Welcome to CR, Avulus!
And thank you for posting your first post in this thread!
I like  the composition of your photo with the dead trees in the foreground and that bear in the background


----------



## Avulus (Oct 13, 2022)

Thank You, Maximilian .


----------



## Click (Oct 13, 2022)

Beautiful shot. Welcome to CR, Avulus. Keep posting.


----------



## SteveC (Oct 13, 2022)

The thumbnail really doesn't do that one justice...less so than most thumbnails in fact. Welcome to CR!


----------



## Del Paso (Oct 13, 2022)

Avulus said:


> I was just accepted to this forum as a member, thanks for that. I dare to post my first photo to the site, camera canon R5 with RF100-400mm F5.6-8 IS USM. Autumn colors and a lonely brown bear.
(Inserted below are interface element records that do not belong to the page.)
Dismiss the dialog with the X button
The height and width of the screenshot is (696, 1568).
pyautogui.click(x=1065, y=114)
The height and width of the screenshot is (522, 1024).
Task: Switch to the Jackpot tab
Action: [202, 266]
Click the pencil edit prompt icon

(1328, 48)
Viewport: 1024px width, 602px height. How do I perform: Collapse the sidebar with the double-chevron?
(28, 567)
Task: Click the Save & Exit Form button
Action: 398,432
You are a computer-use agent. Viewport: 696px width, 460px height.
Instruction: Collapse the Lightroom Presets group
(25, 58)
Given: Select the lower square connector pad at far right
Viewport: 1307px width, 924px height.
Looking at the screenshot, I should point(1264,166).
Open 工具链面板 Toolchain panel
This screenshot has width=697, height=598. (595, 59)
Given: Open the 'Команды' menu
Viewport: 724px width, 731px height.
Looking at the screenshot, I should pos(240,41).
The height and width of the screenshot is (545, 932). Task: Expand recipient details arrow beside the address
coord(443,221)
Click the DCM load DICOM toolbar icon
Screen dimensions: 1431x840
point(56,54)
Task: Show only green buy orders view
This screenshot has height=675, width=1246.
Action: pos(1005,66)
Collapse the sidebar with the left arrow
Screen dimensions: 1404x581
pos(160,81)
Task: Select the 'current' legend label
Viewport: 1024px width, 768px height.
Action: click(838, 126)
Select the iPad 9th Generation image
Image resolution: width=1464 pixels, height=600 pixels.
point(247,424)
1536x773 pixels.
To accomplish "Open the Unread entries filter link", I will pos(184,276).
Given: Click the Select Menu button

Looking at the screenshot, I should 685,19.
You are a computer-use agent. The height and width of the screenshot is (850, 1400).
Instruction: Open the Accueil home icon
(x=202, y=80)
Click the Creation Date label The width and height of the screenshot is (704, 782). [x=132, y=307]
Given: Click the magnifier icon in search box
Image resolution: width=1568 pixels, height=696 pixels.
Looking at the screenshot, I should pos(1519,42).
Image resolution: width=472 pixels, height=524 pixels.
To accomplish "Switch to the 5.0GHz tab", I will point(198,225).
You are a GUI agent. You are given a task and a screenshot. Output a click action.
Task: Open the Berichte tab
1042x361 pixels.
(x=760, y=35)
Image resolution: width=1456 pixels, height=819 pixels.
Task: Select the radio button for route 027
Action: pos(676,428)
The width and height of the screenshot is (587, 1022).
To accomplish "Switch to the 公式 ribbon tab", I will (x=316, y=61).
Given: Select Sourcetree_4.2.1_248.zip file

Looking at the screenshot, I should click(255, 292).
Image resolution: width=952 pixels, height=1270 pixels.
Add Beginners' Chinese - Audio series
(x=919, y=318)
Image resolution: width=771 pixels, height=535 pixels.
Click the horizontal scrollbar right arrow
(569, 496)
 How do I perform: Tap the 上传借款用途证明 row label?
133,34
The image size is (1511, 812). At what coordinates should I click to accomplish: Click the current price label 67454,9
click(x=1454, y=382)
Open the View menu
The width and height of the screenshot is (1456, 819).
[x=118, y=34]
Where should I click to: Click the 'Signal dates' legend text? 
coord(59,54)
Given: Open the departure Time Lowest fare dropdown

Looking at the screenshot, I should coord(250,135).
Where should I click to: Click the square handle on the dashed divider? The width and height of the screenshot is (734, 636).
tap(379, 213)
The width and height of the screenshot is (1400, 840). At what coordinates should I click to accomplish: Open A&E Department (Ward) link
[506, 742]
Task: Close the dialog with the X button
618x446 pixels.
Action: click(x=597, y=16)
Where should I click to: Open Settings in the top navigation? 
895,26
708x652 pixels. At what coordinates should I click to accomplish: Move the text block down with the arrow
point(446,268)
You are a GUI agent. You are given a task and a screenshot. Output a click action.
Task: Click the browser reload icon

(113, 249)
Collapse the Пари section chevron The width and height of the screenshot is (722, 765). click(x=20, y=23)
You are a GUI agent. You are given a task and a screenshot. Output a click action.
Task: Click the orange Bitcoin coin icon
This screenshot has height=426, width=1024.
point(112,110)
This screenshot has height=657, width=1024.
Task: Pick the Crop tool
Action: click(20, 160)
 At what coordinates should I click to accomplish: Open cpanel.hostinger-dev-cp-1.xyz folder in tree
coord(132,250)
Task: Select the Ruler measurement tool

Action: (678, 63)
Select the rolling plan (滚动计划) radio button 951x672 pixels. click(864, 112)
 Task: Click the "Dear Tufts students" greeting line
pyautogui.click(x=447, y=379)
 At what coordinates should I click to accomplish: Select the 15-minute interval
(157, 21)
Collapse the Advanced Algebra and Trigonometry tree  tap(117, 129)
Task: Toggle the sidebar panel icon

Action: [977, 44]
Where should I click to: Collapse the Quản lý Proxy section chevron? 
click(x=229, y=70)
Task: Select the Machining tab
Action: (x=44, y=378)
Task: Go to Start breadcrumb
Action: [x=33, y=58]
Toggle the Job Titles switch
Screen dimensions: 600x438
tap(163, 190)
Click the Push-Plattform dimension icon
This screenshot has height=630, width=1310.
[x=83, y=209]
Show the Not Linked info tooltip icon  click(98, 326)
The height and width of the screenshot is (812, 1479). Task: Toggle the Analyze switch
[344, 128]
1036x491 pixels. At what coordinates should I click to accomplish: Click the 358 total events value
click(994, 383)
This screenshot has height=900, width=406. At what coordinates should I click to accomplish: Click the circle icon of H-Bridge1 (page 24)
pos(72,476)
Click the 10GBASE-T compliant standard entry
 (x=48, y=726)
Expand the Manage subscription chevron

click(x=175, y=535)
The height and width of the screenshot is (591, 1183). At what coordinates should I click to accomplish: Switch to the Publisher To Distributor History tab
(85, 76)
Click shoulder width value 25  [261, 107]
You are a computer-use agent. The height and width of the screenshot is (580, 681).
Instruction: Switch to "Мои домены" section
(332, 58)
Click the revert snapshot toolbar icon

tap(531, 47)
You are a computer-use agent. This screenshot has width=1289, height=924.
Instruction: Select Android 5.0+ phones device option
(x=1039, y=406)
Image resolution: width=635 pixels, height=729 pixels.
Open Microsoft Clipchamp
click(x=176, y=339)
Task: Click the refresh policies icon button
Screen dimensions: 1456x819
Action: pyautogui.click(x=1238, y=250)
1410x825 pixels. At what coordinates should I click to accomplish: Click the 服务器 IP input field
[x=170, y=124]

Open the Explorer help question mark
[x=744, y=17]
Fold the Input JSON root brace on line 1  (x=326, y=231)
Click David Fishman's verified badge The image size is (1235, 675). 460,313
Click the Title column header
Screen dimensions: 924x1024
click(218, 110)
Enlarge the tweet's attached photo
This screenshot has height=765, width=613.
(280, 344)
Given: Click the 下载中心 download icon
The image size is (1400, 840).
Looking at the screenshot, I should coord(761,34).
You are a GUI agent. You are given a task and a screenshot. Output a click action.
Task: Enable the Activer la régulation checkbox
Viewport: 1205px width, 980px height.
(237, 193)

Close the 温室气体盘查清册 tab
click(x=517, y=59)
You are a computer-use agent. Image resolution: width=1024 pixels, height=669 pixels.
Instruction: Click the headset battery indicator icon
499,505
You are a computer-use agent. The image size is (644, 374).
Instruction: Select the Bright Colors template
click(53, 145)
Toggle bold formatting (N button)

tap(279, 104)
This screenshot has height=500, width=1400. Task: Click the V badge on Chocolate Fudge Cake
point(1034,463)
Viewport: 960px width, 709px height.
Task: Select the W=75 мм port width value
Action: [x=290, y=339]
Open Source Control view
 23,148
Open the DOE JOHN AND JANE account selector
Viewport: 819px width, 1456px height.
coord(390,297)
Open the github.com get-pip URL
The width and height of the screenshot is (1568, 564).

Keep on "daring", please, you've set your first bar quite high!
Welcome to the forum!


----------



## becceric (Oct 14, 2022)

Maximilian said:


> Beautiful colours and mood. Thanks for sharing.


Thanks, Maximilian!


----------



## becceric (Oct 18, 2022)

The past weekend was a rare occurrence, brilliant color and not enough wind and rain on Friday to remove it.

A tree I've been watching. Not great color, but the early light helped make it sparkle.



An "Air" quill.



A wall of color.



More.



The last light of the day.


----------



## Maximilian (Oct 18, 2022)

becceric said:


> The past weekend was a rare occurrence, brilliant color and not enough wind and rain on Friday to remove it.


Really nice compilation, @becceric


----------



## Click (Oct 18, 2022)

becceric said:


> An "Air" quill.
> View attachment 205980




I like this cloud formation, it's really special.


----------



## JustUs7 (Oct 27, 2022)

Walking along a path and saw the sun peaking through. Couldn’t resist f/22. 




More views on the same path. 




Then to the beach for a sunset view. Got low with the RF 16mm.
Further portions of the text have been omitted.